[Stored items]
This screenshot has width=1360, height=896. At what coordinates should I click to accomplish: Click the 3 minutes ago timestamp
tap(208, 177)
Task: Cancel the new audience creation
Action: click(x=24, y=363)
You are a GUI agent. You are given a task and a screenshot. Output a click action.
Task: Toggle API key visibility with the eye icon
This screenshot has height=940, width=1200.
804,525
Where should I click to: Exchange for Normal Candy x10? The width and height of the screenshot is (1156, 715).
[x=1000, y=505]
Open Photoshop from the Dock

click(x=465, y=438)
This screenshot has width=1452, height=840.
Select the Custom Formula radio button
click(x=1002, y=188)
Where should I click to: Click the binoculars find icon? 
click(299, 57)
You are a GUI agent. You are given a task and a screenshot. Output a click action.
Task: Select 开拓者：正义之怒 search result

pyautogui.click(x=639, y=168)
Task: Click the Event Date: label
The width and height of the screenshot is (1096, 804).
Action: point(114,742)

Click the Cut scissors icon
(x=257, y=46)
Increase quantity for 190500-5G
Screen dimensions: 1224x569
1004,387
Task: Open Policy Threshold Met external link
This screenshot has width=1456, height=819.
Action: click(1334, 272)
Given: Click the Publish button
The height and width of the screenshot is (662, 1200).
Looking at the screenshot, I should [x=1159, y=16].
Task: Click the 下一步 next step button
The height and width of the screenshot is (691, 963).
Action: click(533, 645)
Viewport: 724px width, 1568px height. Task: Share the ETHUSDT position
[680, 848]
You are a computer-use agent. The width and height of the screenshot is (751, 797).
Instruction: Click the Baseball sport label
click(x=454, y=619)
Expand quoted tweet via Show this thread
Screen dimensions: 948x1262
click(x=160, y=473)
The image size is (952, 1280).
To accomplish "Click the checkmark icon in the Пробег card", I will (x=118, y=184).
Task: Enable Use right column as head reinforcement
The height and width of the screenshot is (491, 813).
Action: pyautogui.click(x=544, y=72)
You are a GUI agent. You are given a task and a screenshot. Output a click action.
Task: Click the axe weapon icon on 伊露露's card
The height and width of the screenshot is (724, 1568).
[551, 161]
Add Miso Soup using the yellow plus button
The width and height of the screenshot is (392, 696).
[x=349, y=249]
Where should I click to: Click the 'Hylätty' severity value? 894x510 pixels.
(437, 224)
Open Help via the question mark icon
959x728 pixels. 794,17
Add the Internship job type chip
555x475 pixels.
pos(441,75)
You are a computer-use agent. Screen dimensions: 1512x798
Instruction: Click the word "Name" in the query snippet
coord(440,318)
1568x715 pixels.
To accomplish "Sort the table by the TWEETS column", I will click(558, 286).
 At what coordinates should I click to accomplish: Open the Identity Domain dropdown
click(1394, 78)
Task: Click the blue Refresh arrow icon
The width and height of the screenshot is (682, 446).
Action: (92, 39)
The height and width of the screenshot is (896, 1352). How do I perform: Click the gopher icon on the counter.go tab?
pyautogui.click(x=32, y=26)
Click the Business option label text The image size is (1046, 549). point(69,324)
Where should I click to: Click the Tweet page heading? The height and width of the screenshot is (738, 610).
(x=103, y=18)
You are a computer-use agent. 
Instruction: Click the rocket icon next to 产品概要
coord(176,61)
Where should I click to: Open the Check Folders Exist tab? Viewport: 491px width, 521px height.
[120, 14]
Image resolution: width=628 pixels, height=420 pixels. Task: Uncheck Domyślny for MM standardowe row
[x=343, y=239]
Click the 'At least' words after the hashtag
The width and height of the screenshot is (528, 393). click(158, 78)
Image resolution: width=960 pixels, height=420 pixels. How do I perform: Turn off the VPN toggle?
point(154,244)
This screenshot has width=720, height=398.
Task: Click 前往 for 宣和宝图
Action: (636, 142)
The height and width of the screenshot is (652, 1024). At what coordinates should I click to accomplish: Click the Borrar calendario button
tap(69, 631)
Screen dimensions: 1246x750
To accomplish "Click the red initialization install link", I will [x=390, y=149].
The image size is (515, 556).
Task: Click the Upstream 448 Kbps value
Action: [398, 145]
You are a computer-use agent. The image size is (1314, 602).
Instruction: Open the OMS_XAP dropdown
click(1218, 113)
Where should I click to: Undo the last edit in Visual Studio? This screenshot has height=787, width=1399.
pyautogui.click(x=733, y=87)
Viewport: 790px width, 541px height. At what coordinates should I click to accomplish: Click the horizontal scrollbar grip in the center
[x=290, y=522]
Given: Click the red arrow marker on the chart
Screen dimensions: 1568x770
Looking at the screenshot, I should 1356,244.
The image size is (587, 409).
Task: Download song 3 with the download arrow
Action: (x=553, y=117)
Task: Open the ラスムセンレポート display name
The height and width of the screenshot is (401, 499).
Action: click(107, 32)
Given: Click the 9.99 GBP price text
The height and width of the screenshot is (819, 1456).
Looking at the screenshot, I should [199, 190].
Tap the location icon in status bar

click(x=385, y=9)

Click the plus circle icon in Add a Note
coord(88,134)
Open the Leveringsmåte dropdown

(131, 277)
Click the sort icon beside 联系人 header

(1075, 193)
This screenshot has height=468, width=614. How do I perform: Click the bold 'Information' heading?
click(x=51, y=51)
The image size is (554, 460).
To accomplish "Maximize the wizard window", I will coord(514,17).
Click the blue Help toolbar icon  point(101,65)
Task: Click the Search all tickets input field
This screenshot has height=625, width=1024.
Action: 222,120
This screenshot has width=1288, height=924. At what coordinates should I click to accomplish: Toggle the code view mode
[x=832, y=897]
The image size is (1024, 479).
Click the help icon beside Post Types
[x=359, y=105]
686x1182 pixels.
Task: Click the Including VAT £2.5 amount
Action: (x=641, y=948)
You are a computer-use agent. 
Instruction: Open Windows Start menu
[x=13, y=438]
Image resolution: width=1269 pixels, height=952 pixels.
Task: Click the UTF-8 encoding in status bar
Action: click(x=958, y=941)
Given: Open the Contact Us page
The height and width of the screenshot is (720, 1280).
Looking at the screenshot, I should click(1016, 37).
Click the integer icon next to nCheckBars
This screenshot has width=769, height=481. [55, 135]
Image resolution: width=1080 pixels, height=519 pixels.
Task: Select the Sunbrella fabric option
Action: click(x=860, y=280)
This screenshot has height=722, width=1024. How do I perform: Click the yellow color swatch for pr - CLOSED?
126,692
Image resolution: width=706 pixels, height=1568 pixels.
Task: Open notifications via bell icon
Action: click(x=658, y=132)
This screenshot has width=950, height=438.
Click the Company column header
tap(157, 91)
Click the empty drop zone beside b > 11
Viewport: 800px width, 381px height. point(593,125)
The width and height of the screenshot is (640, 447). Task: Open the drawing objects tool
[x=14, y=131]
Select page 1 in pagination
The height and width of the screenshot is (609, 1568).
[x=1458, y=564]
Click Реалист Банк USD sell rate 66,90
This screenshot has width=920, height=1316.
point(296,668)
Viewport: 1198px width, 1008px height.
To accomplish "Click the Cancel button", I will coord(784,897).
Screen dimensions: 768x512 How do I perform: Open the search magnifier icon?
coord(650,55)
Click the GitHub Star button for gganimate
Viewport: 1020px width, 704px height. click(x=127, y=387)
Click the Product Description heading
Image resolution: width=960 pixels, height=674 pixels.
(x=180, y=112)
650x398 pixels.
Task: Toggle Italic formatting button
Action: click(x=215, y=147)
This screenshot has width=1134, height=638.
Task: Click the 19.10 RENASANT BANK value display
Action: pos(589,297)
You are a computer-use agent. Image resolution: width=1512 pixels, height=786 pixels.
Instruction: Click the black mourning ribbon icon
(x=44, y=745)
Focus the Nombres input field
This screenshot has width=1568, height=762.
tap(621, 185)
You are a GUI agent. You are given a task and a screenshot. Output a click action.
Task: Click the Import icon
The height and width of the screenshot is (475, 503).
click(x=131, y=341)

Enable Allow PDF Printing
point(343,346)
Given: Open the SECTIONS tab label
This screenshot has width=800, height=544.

● **What this task involves**: Some lines in the data above hold the string "field". Find and copy each of them.

● **Response below**:
Task: Click the Search all tickets input field
Focus the Nombres input field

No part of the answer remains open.